# Description of the task
Which lines in the rows below contain the string "item", with case taken into account? Gather every such line and copy it out in full.

Begin Records supplied

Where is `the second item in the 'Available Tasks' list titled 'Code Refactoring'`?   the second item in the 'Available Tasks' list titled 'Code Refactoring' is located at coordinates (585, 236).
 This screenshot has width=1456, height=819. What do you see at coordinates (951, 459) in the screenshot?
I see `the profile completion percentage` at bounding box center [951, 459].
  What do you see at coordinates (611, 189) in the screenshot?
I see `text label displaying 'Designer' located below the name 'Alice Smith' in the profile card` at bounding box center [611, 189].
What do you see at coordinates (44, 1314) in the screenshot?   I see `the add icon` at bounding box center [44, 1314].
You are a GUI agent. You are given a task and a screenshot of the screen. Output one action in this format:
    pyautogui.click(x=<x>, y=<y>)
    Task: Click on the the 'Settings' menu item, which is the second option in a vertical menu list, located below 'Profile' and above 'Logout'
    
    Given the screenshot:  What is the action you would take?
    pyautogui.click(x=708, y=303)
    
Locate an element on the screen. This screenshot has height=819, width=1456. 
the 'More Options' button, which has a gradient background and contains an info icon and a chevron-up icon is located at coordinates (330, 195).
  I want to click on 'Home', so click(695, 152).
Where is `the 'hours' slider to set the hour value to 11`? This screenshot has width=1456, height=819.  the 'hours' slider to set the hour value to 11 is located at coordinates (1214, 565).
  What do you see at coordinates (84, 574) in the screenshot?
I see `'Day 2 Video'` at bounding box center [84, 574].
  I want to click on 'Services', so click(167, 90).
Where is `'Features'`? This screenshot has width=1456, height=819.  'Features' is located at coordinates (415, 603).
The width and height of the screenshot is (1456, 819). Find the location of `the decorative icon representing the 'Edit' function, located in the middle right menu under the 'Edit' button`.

End Records supplied

# Response
Where is `the second item in the 'Available Tasks' list titled 'Code Refactoring'`?   the second item in the 'Available Tasks' list titled 'Code Refactoring' is located at coordinates (585, 236).
    Task: Click on the the 'Settings' menu item, which is the second option in a vertical menu list, located below 'Profile' and above 'Logout'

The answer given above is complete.